Terminados sus preparativos, los dos soldados dieron un paso hacia los lados, y cada uno retiró la tabla de madera sobre la cual había estado de pie. El sargento se volvió hacia el oficial, saludó, y se colocó inmediatamente detrás del oficial. El oficial, a su vez, se corrió un paso. Estos movimientos dejaron al condenado y al sargento en los dos extremos de la misma tabla que cubría tres durmientes del puente. El extremo donde se halla el civil alcanzaba casi, pero no del todo, un cuarto durmiente. La tabla había sido mantenida en su sitio por el deseo del capitán; ahora lo estaba por el peso del sargento. A una señal de su jefe, el sargento daría un paso al costado, se balancearía la tabla, y el condenado habría de caer entre los durmientes. Consideró que la combinación se recomendaba por su simplicidad y eficacia. No le habían cubierto el rostro ni vendado los ojos, examinó por un momento su vacilante punto de apoyo y dejó vagar la mirada por el agua que iba y venía bajo sus pies en furiosos remolinos. Un pedazo de madera que bailaba en la superficie retuvo su atención y lo siguió con los ojos. Apenas parecía avanzar. ¡Qué corriente perezosa!

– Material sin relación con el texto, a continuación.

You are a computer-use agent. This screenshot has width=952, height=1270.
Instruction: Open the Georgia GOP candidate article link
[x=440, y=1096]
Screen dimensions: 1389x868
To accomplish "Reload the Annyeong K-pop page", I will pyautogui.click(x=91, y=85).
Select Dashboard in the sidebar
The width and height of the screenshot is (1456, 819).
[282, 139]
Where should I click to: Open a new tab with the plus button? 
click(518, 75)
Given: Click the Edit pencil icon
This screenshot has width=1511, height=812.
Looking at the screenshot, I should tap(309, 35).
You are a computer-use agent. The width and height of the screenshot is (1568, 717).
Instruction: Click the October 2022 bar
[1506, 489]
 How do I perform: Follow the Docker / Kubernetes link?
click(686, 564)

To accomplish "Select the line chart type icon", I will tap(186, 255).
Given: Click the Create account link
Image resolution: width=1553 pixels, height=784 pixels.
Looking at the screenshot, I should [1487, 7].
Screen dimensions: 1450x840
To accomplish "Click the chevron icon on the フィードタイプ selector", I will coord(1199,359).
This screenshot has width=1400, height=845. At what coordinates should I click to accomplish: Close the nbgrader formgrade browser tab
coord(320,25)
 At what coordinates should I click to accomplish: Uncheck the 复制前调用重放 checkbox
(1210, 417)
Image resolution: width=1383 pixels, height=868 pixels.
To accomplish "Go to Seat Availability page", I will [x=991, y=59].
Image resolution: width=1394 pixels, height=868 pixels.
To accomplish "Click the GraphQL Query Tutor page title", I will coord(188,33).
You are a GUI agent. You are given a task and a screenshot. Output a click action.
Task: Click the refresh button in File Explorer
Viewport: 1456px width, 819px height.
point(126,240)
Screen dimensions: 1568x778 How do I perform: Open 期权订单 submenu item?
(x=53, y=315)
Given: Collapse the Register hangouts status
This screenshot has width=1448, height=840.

Cerró los ojos para concentrar sus últimos pensamientos en su mujer y en sus hijos. El agua dorada por el sol naciente, la niebla que pesaba sobre el rio contra las orillas escarpadas no lejos del puente, el fortín, los soldados, el pedazo de madera que flotaba, todo eso lo había distraído. Y ahora tenía conciencia de una nueva causa de distracción. Borrando el pensamiento de los seres queridos, escuchaba un ruido que no podía ignorar ni comprender, un golpe seco, metálico, que sonaba claramente como los martillazos de un herrero sobre su yunque. El hombre se preguntó qué podía ser aquel ruido, si venía de muy cerca o de una distancia incalculable – ambas hipótesis eran posibles – se reproducía a intervalos regulares pero tan lentamente como las campanas que doblan a muerte. Aguardaba cada llamado con impaciencia y, sin saber por qué, con aprensión. Los silencios se habían progresivamente más largos; los retardos, enloquecedores. Menos frecuentes eran los sonidos, más aumentaba su fuerza y nitidez, hiriendo sus oídos como si le asestaban cuchilladas. Tuvo miedo de gritar…. Lo que oía era el tic- tac de su reloj.
Abrió los ojos y de nuevo oyó correr el agua bajo sus pies. “Si lograra libertar mis manos – pensó -, llegaría a desprenderme del nudo corredizo y saltar al río; zambulléndome podría eludir las balas; nadando vigorosamente, alcanzar la orilla; después internarme en el bosque, huir hasta mi casa. A Dios gracias, todavía está de sus líneas; mi mujer y mis hijos todavía están fuera del alcance del puesto más avanzado de los invasores”.
Mientras se sucedían estos pensamientos, aquí anotamos en frases, que más que provenir del condenado parecían proyectarse como relámpagos en su cerebro, el capitán inclinó la cabeza y miró al sargento. El sargento dio un paso al costado.